Les banques centrales font actuellement face à une crise de crédibilité sans précédent. Pendant des mois, quiconque ayant une compréhension de base du système monétaire prédisait une montée de l’inflation en réaction aux stimulus monétaires qu’ont injecté la majorité des pays occidentaux pour lutter contre « la pandémie ». À l’inverse, les apparatchiks des banques centrales, soutenus par les idiots-utiles rentiers du domaine économique (journalistes, économistes, etc.) ont tous répété les mêmes lignes : l’inflation est temporaire et principalement dû aux perturbations des chaînes d’approvisionnement en lien avec la pandémie, et ultimement, à la guerre en Ukraine, une surprise qui tombait à point pour justifier leurs arguments.
Il est important de rappeler que ce n’est pas « la pandémie » qui a perturbé les chaînes d’approvisionnement mais bien la réponse hystérique de la plupart des gouvernements occidentaux face à un risque de santé publique somme toute assez banal pour la très grande majorité de la population active. Les mesures sans précédent qui ont à la fois limité sévèrement la capacité des acteurs économiques de travailler et de bouger les marchandises à travers les juridictions, tout en inondant les mêmes travailleurs et entreprises de compensations monétaires financées à même la planche à billet, ont créé une tempête parfaite. La “crise inflationniste” est une blessure auto-infligée par une succession de mauvaises politiques publiques. C’est l’éléphant dans la pièce dont aucun expert ne parle lorsqu’ils abordent ce sujet. Mais que ferions-nous sans Les ExpertsTM ?

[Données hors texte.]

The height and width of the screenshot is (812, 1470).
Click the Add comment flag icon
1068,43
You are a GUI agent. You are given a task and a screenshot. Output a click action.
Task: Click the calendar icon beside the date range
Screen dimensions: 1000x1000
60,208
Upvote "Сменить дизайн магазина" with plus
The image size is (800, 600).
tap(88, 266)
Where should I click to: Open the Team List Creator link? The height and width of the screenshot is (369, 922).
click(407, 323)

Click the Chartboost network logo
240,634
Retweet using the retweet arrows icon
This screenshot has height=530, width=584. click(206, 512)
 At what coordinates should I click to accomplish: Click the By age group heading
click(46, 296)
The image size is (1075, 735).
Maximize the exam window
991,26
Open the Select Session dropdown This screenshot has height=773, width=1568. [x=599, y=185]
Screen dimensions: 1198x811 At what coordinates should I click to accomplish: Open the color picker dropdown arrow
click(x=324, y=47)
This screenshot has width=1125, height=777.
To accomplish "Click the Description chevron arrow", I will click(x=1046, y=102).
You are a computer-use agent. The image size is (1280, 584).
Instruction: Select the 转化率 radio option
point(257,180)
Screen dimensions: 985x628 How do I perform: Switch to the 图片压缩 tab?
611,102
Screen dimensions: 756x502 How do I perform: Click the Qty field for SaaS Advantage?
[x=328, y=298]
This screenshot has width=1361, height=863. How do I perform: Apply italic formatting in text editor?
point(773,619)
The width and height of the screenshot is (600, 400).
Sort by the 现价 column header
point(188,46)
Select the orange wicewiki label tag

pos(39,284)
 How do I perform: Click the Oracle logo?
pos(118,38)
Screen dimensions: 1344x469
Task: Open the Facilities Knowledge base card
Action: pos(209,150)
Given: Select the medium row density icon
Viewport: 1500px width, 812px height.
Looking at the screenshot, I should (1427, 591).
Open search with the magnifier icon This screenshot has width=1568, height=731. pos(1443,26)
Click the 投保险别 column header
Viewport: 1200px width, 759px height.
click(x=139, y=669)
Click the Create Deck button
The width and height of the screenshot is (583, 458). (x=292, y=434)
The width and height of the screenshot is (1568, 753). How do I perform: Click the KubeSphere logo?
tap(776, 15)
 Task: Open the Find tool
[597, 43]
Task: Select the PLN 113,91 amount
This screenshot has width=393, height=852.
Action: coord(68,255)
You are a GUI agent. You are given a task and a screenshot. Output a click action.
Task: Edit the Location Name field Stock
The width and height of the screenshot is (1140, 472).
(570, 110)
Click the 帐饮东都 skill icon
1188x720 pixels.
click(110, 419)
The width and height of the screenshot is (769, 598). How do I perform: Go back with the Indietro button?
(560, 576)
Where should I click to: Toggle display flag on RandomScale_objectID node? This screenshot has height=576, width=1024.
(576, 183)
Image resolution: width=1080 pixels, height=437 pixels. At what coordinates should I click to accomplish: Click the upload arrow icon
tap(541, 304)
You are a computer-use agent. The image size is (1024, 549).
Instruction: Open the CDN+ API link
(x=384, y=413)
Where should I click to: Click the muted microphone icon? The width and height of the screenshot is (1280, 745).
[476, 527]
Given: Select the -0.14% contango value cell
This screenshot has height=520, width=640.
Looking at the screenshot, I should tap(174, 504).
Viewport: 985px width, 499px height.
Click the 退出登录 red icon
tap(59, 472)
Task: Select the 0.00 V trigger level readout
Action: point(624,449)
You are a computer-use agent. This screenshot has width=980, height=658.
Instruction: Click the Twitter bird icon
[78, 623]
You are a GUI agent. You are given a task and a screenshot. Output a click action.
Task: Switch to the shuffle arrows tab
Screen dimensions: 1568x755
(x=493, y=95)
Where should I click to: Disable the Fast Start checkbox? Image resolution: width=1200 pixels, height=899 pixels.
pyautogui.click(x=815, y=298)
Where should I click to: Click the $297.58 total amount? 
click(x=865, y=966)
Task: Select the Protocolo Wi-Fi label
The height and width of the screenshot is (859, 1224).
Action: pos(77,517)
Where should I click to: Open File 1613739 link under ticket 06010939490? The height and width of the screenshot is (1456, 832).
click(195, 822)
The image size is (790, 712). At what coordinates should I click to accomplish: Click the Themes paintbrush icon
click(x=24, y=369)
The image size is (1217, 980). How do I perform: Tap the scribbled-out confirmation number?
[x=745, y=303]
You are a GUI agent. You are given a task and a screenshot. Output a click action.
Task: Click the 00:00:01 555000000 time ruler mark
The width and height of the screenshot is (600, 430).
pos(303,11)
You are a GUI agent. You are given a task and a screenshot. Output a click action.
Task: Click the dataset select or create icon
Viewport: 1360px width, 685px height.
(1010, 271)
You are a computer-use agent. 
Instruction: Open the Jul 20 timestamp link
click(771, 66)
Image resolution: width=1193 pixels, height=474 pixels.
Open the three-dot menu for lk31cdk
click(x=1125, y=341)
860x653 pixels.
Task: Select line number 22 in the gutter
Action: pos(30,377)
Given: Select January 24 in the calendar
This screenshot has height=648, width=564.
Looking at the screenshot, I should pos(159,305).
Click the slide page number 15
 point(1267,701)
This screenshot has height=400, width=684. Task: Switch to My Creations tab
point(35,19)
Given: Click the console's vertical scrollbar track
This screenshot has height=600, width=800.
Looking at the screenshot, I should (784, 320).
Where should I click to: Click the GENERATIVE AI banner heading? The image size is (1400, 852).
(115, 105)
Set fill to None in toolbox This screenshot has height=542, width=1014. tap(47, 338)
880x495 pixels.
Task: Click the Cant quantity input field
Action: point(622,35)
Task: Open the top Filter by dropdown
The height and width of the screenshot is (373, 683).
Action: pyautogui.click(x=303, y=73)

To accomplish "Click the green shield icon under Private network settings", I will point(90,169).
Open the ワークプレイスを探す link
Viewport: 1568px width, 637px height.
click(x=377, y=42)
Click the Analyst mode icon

Outre la panoplie de mesures sanitaires débiles, le summum de l’hubris de planification centralisée pendant ces années folles fut certainement la façon dont les banques centrales et le régime d’idiot-utiles stipendiés qui tournent autour de ces “institutions” ont prédit successivement :
1. Qu’il n’y aurait pas d’inflation
2. Que l’inflation serait “transitoire”
3. Que l’inflation sera finalement plus sévère
4. Que l’inflation durera finalement plus longtemps que prévue
La quasi-totalité des économistes se sont trompé sur non seulement l’inévitable montée de l’inflation mais également sur l’hypothétique baisse des taux qui devait suivre. À titre d’exemple, les économistes de Desjardins prévoyaient un taux directeur de 0.75% à la fin du 4e trimestre de 2022 alors que celui-ci a terminé l’exercice à 4,50%, une légère différence de 375 points de base ou 1,500% en utilisant le standard de 25 points de base comme dénominateur.
Au moment d’écrire ces lignes, le consensus du marché pour la première baisse du taux directeur de la Réserve Fédérale Américaine est le 2e trimestre 2024, soit plus d’un an plus tard qu’anticipé par le consensus des économistes au milieu de 2022. Il serait probablement aussi fiable de lire dans les feuilles de thé que de se fier aux ExpertsTM .
Pour 2024, les économistes de Desjardins prévoient que la Banque du Canada terminera l’année avec un taux de 3.25%, une politique beaucoup plus souple (dovish) que la Réserve Fédérale Américaine qui termine à 4%.
Indirectement, Desjardins anticipe une récession plus rapide et plus lourde au Canada qu’aux USA. Ironiquement, le papier qui présente ces prédictions porte le titre Pas de récession douloureuse, mais une reprise douloureusement lente (...). Le temps nous dira si leurs prédictions pour 2024 sont plus exactes que les deux dernières années.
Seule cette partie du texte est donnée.